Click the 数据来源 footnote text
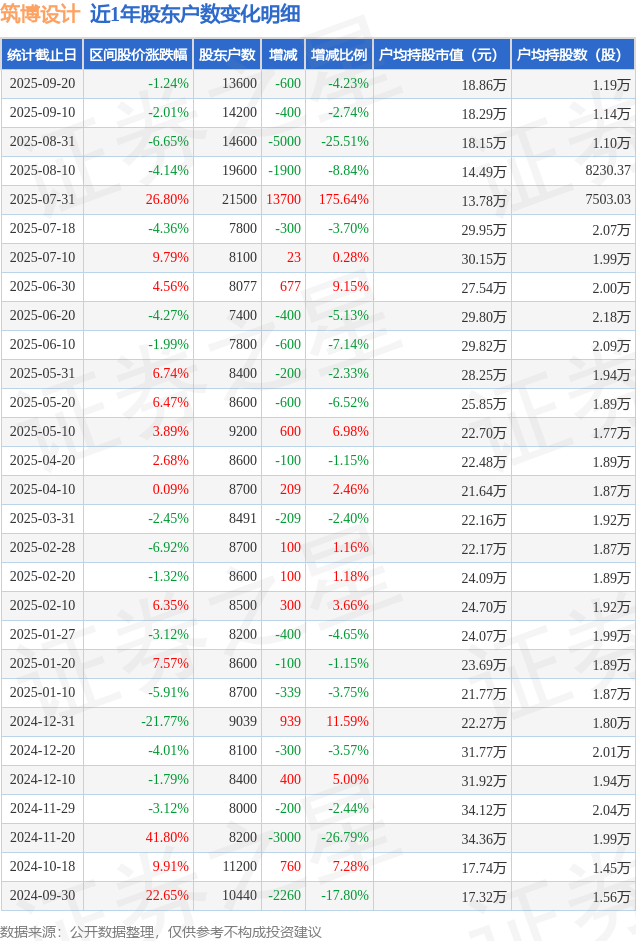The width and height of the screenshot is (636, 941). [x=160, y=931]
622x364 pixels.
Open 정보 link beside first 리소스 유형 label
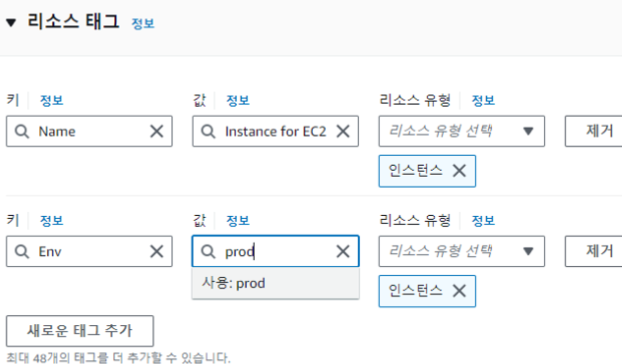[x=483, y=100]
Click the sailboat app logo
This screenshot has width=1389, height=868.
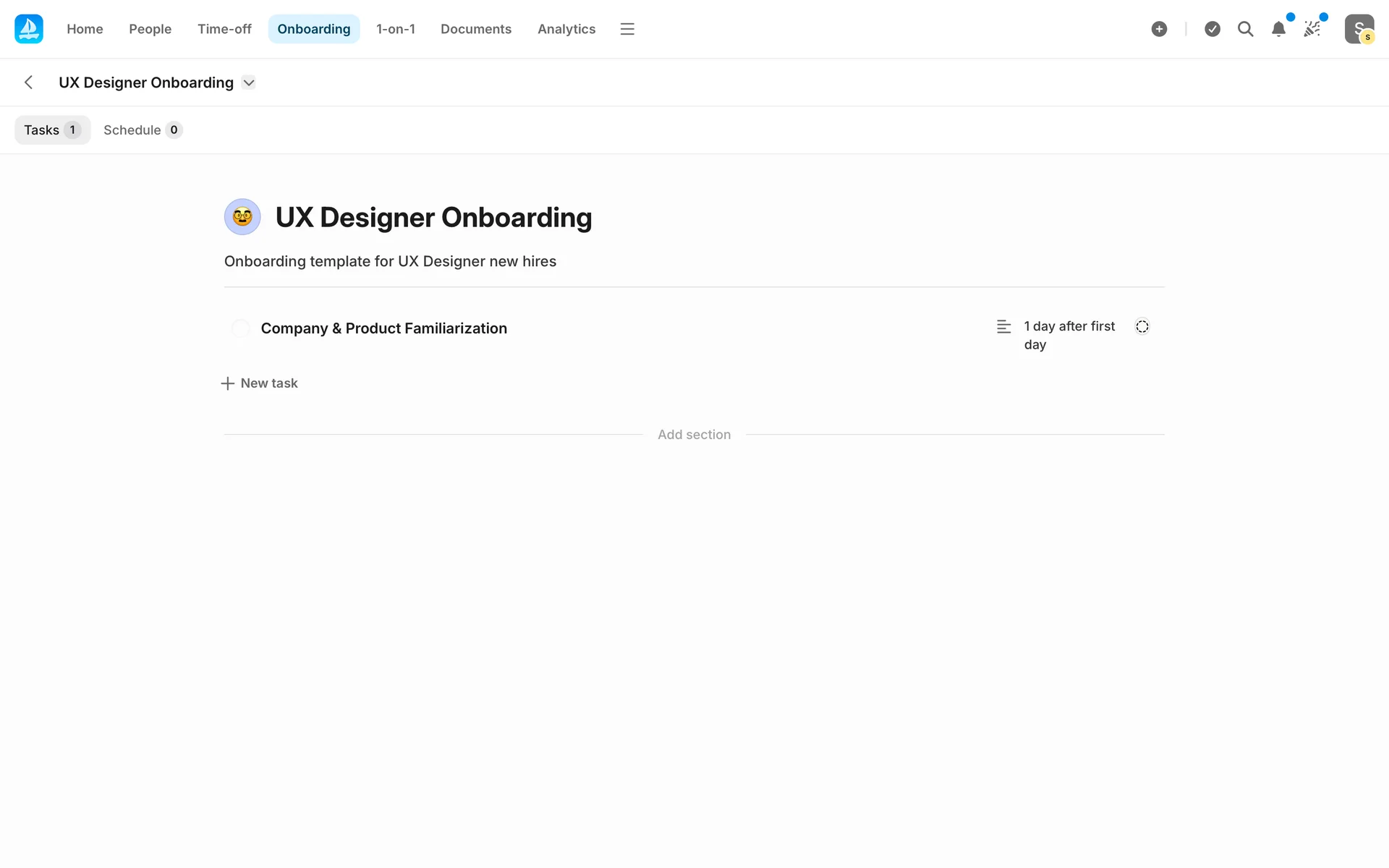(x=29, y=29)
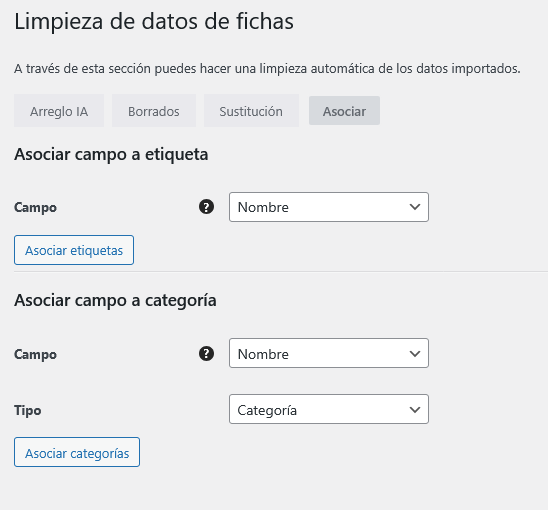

==

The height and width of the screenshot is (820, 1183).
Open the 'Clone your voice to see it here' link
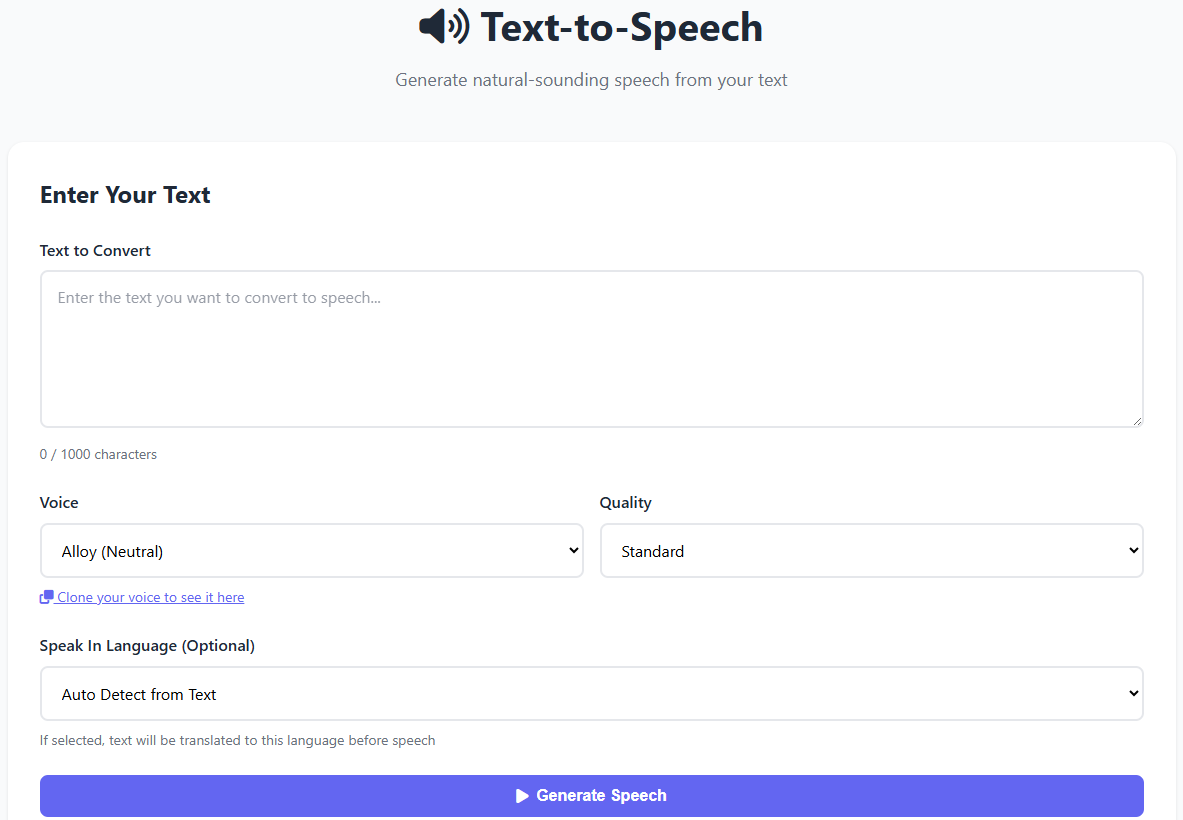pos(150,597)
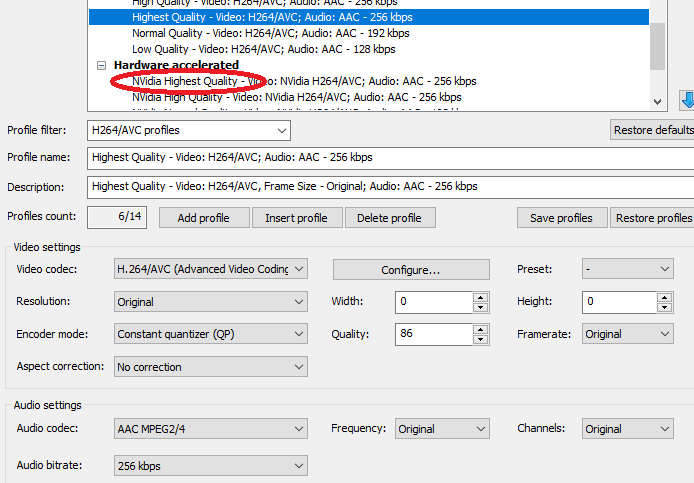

▸ DIRECTIONS
Set down word for word the lines starting at the one that contains "The height and" and ending at the one that contains "pos(150,597)". Leave the pictures out.

▸ RESULT OF THIS EXERCISE
The height and width of the screenshot is (820, 1183).
Open the 'Clone your voice to see it here' link
pos(150,597)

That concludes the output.